Table of contents
No headings in the article.
This is a template documentation about scaling an es cluster to a single node without any errors and minimum downtime. Feel free to post recommendations using the comment section below.
First, run this command to exclude node(s). You can use a comma-separated list of IP addresses; (Note: Explain why and what is this setting)
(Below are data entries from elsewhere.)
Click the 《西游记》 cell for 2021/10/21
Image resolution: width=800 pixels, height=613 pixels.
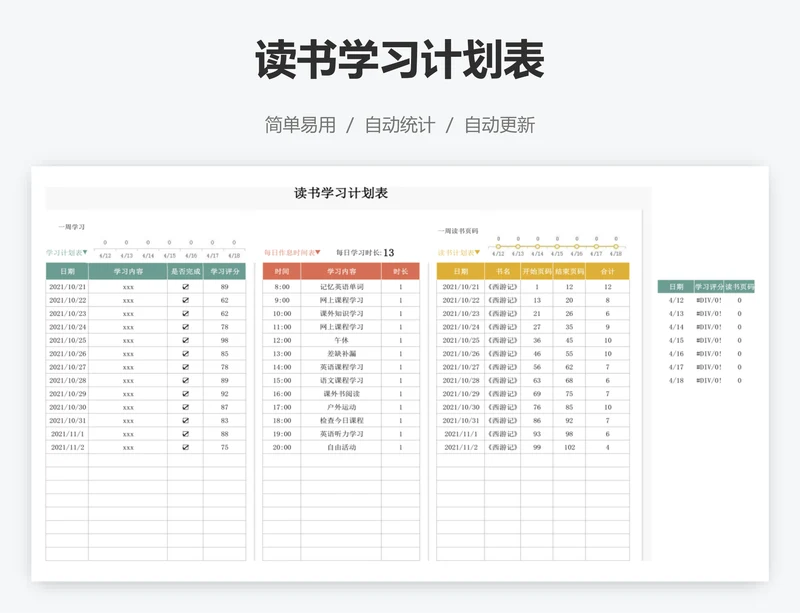tap(503, 287)
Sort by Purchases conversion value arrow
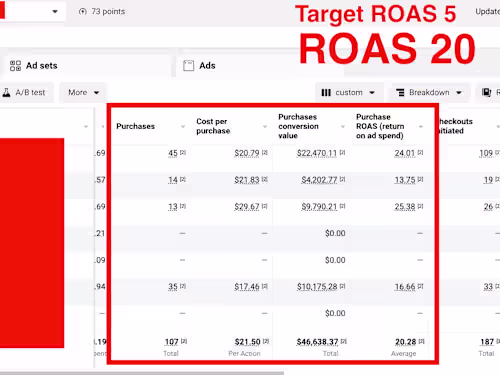Viewport: 500px width, 375px height. (343, 126)
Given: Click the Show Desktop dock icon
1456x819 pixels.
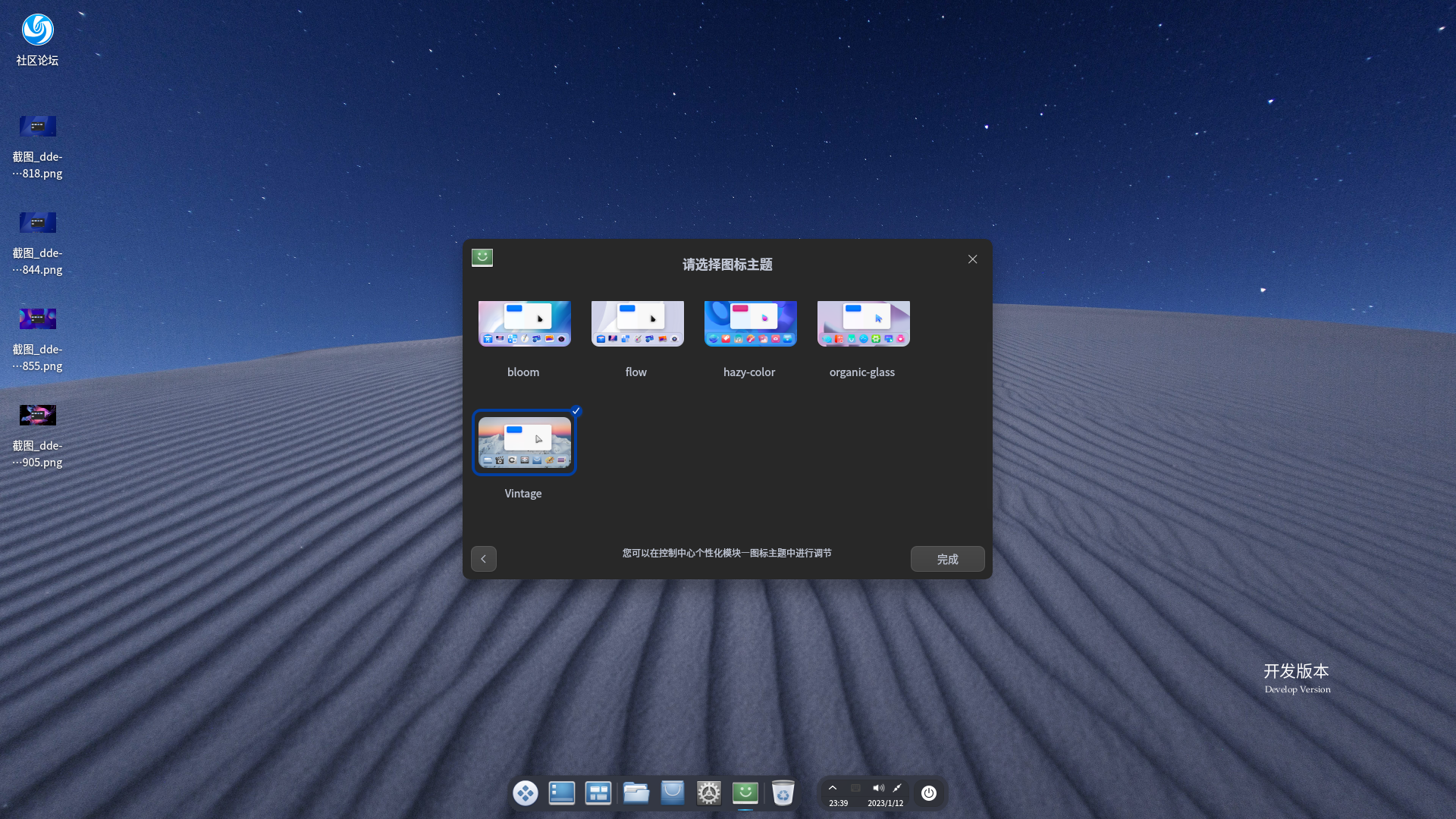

$ curl -XPUT X.X.X.X:9200/_cluster/settings -H 'Content-Type: application/json' -d '{
"persistent" :{
"cluster.routing.allocation.exclude._ip" : "Y.Y.Y.Y,Z.Z.Z.Z"
}
}';echo
Check cluster settings if nodes are excluded correctly;
$ curl -XGET 'X.X.X.X:9200/_cluster/settings?pretty'
It should look similar to this:
{
"persistent" : {
"cluster" : {
"routing" : {
"allocation" : {
"exclude" : {
"_ip" : "Y.Y.Y.Y,Z.Z.Z.Z"
}
}
}
}
},
"transient" : { }
}
Wait until you see status: green
and relocating shards: 0
when you run the following command. This process may take some time depending on the replication count setting in the indexes.
$ curl -XGET 'X.X.X.X:9200/_cluster/health?pretty';
{
"cluster_name" : "cluster-name",
"status" : "green",
"timed_out" : false,
"number_of_nodes" : 3,
"number_of_data_nodes" : 3,
"active_primary_shards" : 60,
"active_shards" : 120,
"relocating_shards" : 0,
"initializing_shards" : 0,
"unassigned_shards" : 0,
"delayed_unassigned_shards" : 0,
"number_of_pending_tasks" : 0,
"number_of_in_flight_fetch" : 0,
"task_max_waiting_in_queue_millis" : 0,
"active_shards_percent_as_number" : 100.0
}
After that, you should edit the elasticsearch.yml
file on the last server standing so that there is no other elastic node in the list. In my case the relevant lines are:
discovery.zen.ping.unicast.hosts: ["X.X.X.X", "Y.Y.Y.Y", "Z.Z.Z.Z"]
discovery.zen.minimum_master_nodes: 2
I've commented out the minimum_master_node
line as it is. I also left only one IP in the ping.unicast.hosts
list;
discovery.zen.ping.unicast.hosts: ["X.X.X.X"]
#discovery.zen.minimum_master_nodes: 2
Then you have to restart the elasticsearch service. You can now safely close the nodes that you have excluded from the cluster.
You might want to check the status of the shards to make sure everything is correct. If you see an UNASSIGNED
shard in the list, it is likely because elastic does not have a node left to replicate this shard.
$ curl -XGET 'http://X.X.X.X:9200/_cat/shards?v';
index shard prirep state docs store ip node
index-name 3 r STARTED 42 74.4kb X.X.X.X localhost.localdomain
index-name 3 r UNASIGNED
This causes the cluster health to appear yellow and is simple to fix;
$ curl -XPUT X.X.X.X:9200/_settings -H 'Content-Type: application/json' -d '{
"index" :{
"number_of_replicas": 0
}
}';echo
After this step, all shards should be listed as STARTED
Currently, all data is on the server with the X.X.X.X
address and is not trying to communicate with other nodes. If you follow the steps in reverse, you can restore the cluster.